##### RECORDS SUPPLIED

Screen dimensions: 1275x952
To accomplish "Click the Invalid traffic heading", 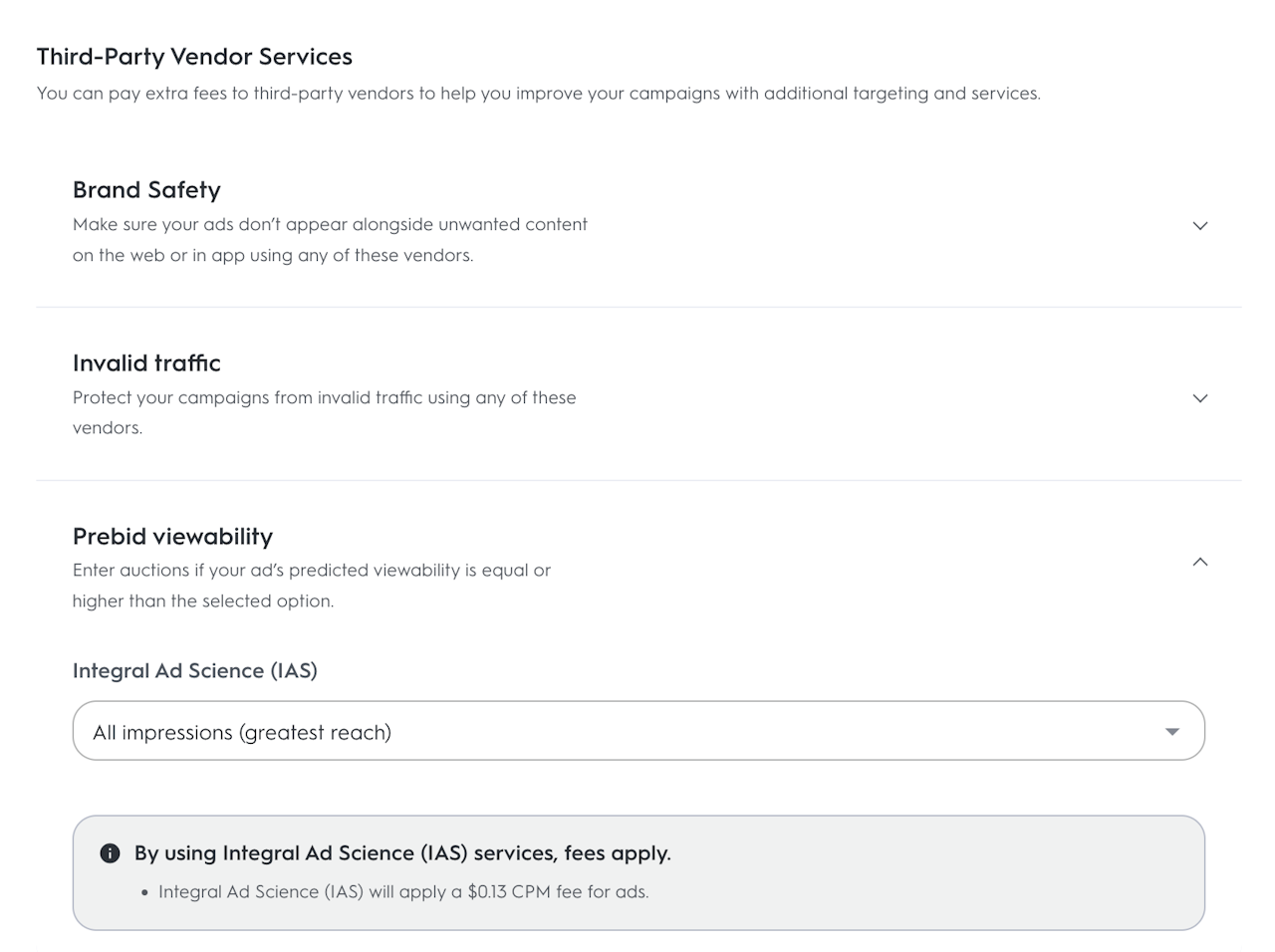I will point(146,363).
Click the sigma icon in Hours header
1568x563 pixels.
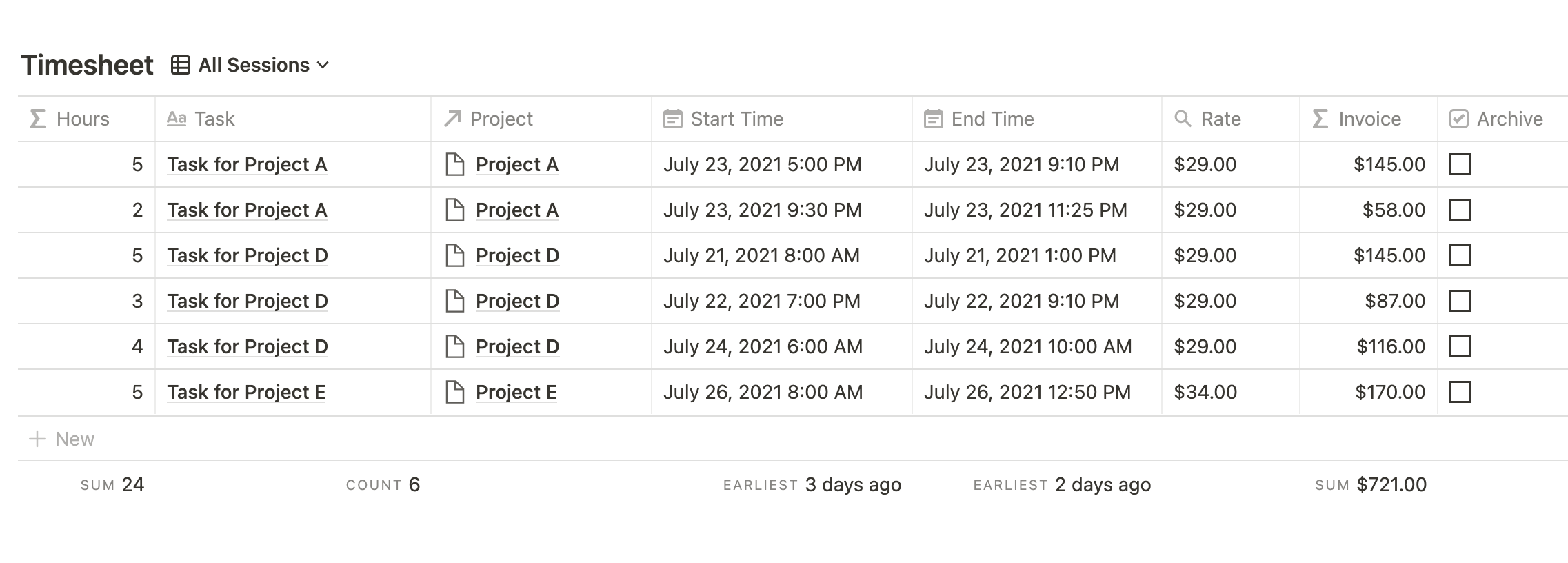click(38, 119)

##########

Each line from the one containing "Click the sigma icon in Hours header" down to the final line of the records above must be reproduced exactly; no pictures go into the copy.

RESULT OF THIS EXERCISE:
Click the sigma icon in Hours header
1568x563 pixels.
click(38, 119)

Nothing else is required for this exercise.